UW Health is offering nurses $100 more per hour if they work extra shifts as part of the Madison, Wis.-based organization's internal travel program. 

The program began Jan. 16 and will start its fourth round May 23. 

Under the program, nurses sign up to work in units for which they have competency, said Michele McClure, MSN, RN, vice president and chief nursing officer of University Hospital, part of UW Health.

This means a critical care nurse could go to any critical care area, or a med-surg nurse could go between the health system's two adult hospitals, Ms. McClure told Becker's via phone on May 20. Emergency department nurses have also traveled between the two EDs at UW Health's two hospitals. Additionally, those who work outside the inpatient setting, such as at an ambulatory site, are eligible if they have the competency for that work.

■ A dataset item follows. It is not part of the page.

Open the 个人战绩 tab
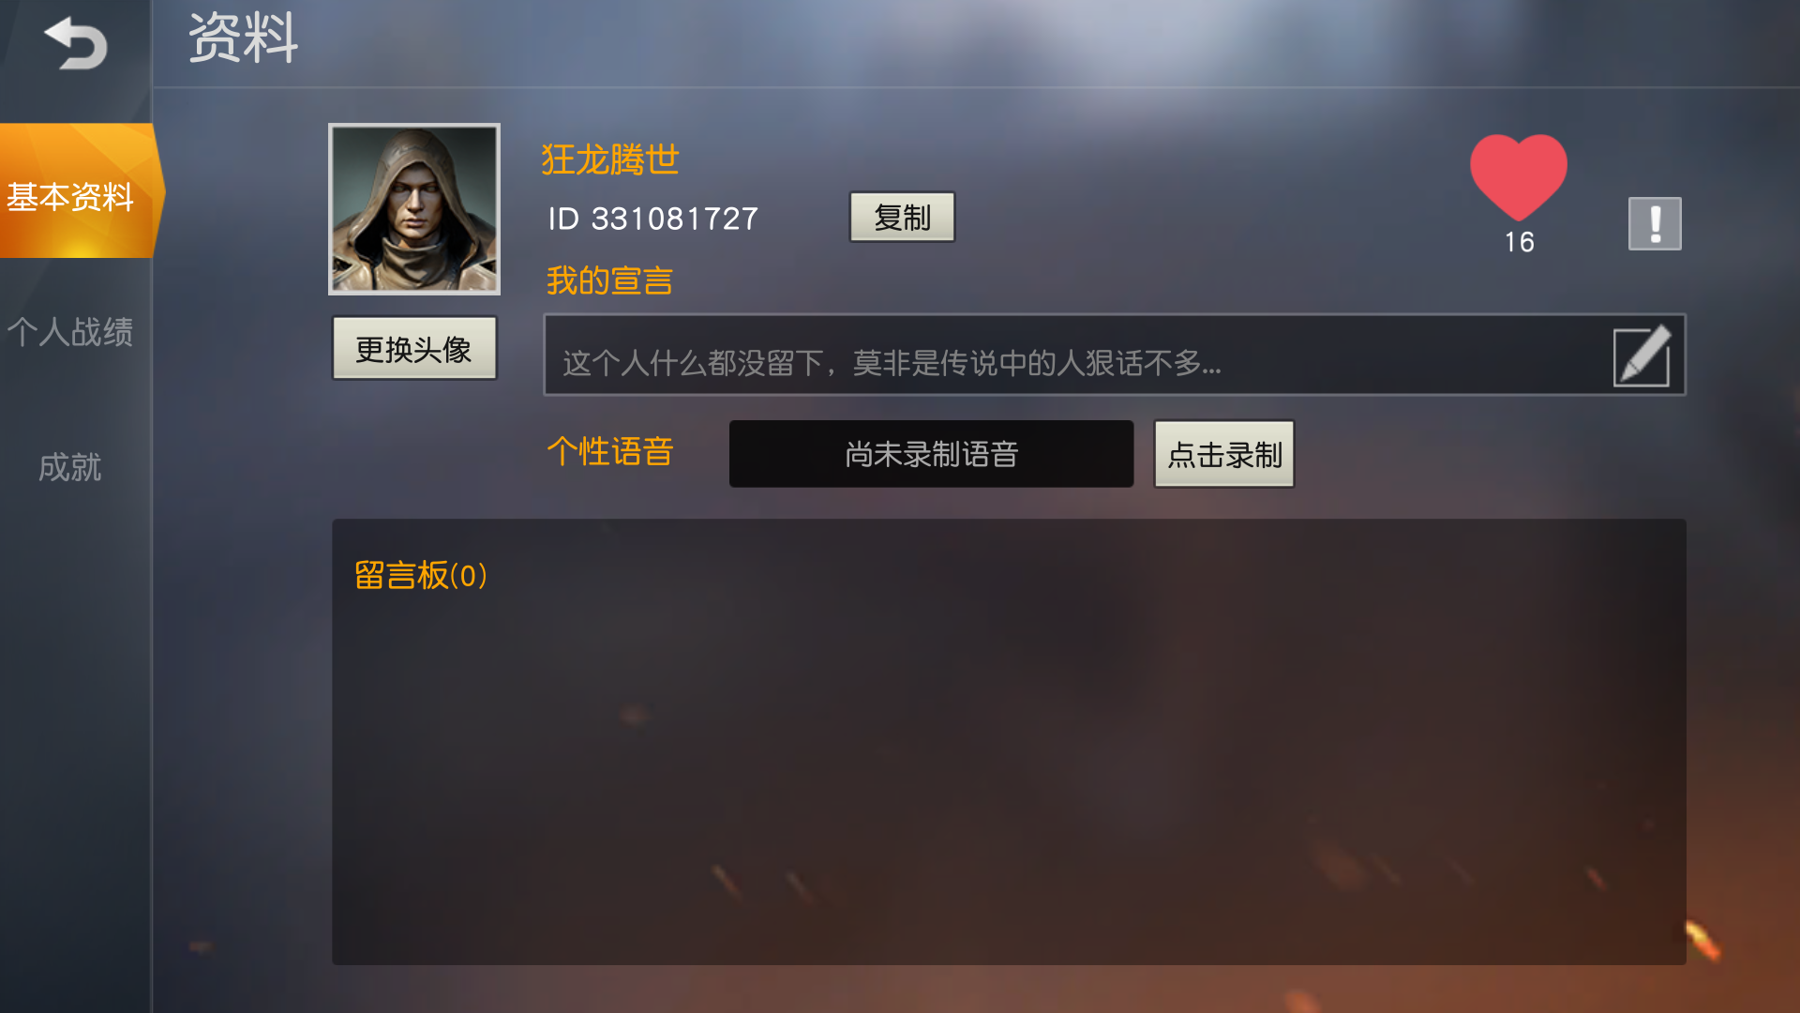The height and width of the screenshot is (1013, 1800). coord(70,331)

The number of nurses participating in the program has varied. 

When the first round began in January, at the height of a COVID-19 surge, UW Health would have needed 533 nurses to commit to the program to fill all vacant shifts at the health system, Ms. McClure said. Ultimately, 490 nurses committed to working one extra 12-hour shift for six weeks during the initial round. 

Ms. McClure said more people signed up for the second and third rounds, although the full-time equivalent gain in the program decreased because staff had the option of eight- or 12-hour shifts in those subsequent rounds. Nurses participating in the upcoming fourth round can commit to eight- or 12-hour shifts, either weekly or biweekly, for six weeks. 

Although the number of nurses in the program has varied, participants have always been offered $100 more per hour for extra internal travel shifts, in addition to the individual's base pay.

Overall, Ms. McClure views the program as a success in terms of helping with staffing gaps.

She said nurses called for the health system to invest in them late last year as more staff nurses were leaving the organization to take travel positions at external agencies. The health system was spending a significant amount of money to bring in external travelers, Ms. McClure said. 

"They said they felt better. More people wanted to come to work because they knew that it was their co-worker next to them [rather than] someone they weren't quite sure of their skill set," she said. "We continue to receive positive feedback from our staff that they feel like the organization has heard them, invested in them. It's helped put this bubble around our staffing as we continue to work on our recruitment and retention strategies."

UW Health has 3,300 nurses across the health system.